* [Data excerpts]:

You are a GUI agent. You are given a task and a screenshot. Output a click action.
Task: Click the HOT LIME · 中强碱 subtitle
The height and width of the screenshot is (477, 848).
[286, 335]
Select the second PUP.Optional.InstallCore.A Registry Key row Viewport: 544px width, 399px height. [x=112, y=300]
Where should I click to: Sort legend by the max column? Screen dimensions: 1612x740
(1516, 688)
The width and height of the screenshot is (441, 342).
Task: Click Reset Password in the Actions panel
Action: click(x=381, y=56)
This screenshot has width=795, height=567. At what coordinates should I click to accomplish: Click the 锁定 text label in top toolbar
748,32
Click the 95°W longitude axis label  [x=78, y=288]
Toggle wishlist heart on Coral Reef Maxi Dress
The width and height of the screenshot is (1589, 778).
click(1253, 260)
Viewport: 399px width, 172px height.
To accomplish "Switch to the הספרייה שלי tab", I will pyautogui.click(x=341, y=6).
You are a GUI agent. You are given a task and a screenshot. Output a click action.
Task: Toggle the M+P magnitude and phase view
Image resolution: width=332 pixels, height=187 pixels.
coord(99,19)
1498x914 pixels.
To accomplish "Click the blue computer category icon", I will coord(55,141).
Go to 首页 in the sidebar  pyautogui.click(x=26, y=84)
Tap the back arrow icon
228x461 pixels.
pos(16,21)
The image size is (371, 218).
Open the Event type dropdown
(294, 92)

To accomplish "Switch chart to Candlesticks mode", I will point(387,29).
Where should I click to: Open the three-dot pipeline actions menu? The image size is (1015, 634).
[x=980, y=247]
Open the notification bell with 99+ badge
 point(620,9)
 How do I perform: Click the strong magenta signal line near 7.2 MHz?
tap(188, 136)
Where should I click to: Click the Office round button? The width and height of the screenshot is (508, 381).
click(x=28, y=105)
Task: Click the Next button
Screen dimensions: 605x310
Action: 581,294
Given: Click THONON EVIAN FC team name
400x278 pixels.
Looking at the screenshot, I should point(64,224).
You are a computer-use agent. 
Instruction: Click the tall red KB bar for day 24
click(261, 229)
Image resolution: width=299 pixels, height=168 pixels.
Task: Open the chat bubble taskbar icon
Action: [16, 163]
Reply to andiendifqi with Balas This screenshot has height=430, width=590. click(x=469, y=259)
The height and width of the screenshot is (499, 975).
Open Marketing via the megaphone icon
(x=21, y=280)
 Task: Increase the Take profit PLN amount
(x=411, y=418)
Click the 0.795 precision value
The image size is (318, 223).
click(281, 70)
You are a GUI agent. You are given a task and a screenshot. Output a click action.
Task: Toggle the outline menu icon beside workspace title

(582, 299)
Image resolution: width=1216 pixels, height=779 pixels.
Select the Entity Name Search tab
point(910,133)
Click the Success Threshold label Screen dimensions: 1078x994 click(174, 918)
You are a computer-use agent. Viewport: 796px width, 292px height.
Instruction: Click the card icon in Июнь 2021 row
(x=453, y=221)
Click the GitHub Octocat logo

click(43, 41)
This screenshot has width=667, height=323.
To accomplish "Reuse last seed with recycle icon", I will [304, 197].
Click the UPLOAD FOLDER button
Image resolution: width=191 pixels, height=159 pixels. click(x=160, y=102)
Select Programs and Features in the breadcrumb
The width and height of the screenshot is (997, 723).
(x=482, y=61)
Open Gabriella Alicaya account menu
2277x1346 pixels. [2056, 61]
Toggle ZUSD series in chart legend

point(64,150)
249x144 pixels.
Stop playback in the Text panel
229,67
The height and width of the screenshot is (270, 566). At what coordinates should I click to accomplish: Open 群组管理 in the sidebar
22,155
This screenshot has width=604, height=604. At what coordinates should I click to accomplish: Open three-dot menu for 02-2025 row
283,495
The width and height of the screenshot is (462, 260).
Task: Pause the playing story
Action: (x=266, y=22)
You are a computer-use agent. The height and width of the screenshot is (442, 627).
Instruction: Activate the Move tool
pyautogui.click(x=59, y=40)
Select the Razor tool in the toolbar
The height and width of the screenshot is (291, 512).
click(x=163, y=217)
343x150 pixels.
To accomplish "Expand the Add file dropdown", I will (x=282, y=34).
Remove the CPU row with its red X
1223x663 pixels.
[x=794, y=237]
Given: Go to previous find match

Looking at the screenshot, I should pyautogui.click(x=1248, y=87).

* [Given request]: Reproduce the rows above with "sidebar" replaced by "side panel" throughout, leaving everything else unchanged.

* [Exercise answer]:
You are a GUI agent. You are given a task and a screenshot. Output a click action.
Task: Click the HOT LIME · 中强碱 subtitle
The height and width of the screenshot is (477, 848).
[286, 335]
Select the second PUP.Optional.InstallCore.A Registry Key row Viewport: 544px width, 399px height. [x=112, y=300]
Where should I click to: Sort legend by the max column? Screen dimensions: 1612x740
(1516, 688)
The width and height of the screenshot is (441, 342).
Task: Click Reset Password in the Actions panel
Action: click(x=381, y=56)
This screenshot has width=795, height=567. At what coordinates should I click to accomplish: Click the 锁定 text label in top toolbar
748,32
Click the 95°W longitude axis label  [x=78, y=288]
Toggle wishlist heart on Coral Reef Maxi Dress
The width and height of the screenshot is (1589, 778).
click(1253, 260)
Viewport: 399px width, 172px height.
To accomplish "Switch to the הספרייה שלי tab", I will pyautogui.click(x=341, y=6).
You are a GUI agent. You are given a task and a screenshot. Output a click action.
Task: Toggle the M+P magnitude and phase view
Image resolution: width=332 pixels, height=187 pixels.
coord(99,19)
1498x914 pixels.
To accomplish "Click the blue computer category icon", I will coord(55,141).
Go to 首页 in the side panel  pyautogui.click(x=26, y=84)
Tap the back arrow icon
228x461 pixels.
pos(16,21)
The image size is (371, 218).
Open the Event type dropdown
(294, 92)

To accomplish "Switch chart to Candlesticks mode", I will point(387,29).
Where should I click to: Open the three-dot pipeline actions menu? The image size is (1015, 634).
[x=980, y=247]
Open the notification bell with 99+ badge
 point(620,9)
 How do I perform: Click the strong magenta signal line near 7.2 MHz?
tap(188, 136)
Where should I click to: Click the Office round button? The width and height of the screenshot is (508, 381).
click(x=28, y=105)
Task: Click the Next button
Screen dimensions: 605x310
Action: 581,294
Given: Click THONON EVIAN FC team name
400x278 pixels.
Looking at the screenshot, I should point(64,224).
You are a computer-use agent. 
Instruction: Click the tall red KB bar for day 24
click(261, 229)
Image resolution: width=299 pixels, height=168 pixels.
Task: Open the chat bubble taskbar icon
Action: [16, 163]
Reply to andiendifqi with Balas This screenshot has height=430, width=590. click(x=469, y=259)
The height and width of the screenshot is (499, 975).
Open Marketing via the megaphone icon
(x=21, y=280)
 Task: Increase the Take profit PLN amount
(x=411, y=418)
Click the 0.795 precision value
The image size is (318, 223).
click(281, 70)
You are a GUI agent. You are given a task and a screenshot. Output a click action.
Task: Toggle the outline menu icon beside workspace title

(582, 299)
Image resolution: width=1216 pixels, height=779 pixels.
Select the Entity Name Search tab
point(910,133)
Click the Success Threshold label Screen dimensions: 1078x994 click(174, 918)
You are a computer-use agent. Viewport: 796px width, 292px height.
Instruction: Click the card icon in Июнь 2021 row
(x=453, y=221)
Click the GitHub Octocat logo

click(43, 41)
This screenshot has width=667, height=323.
To accomplish "Reuse last seed with recycle icon", I will [304, 197].
Click the UPLOAD FOLDER button
Image resolution: width=191 pixels, height=159 pixels. click(x=160, y=102)
Select Programs and Features in the breadcrumb
The width and height of the screenshot is (997, 723).
(x=482, y=61)
Open Gabriella Alicaya account menu
2277x1346 pixels. [2056, 61]
Toggle ZUSD series in chart legend

point(64,150)
249x144 pixels.
Stop playback in the Text panel
229,67
The height and width of the screenshot is (270, 566). At what coordinates should I click to accomplish: Open 群组管理 in the side panel
22,155
This screenshot has width=604, height=604. At what coordinates should I click to accomplish: Open three-dot menu for 02-2025 row
283,495
The width and height of the screenshot is (462, 260).
Task: Pause the playing story
Action: (x=266, y=22)
You are a computer-use agent. The height and width of the screenshot is (442, 627).
Instruction: Activate the Move tool
pyautogui.click(x=59, y=40)
Select the Razor tool in the toolbar
The height and width of the screenshot is (291, 512).
click(x=163, y=217)
343x150 pixels.
To accomplish "Expand the Add file dropdown", I will (x=282, y=34).
Remove the CPU row with its red X
1223x663 pixels.
[x=794, y=237]
Given: Go to previous find match

Looking at the screenshot, I should pyautogui.click(x=1248, y=87).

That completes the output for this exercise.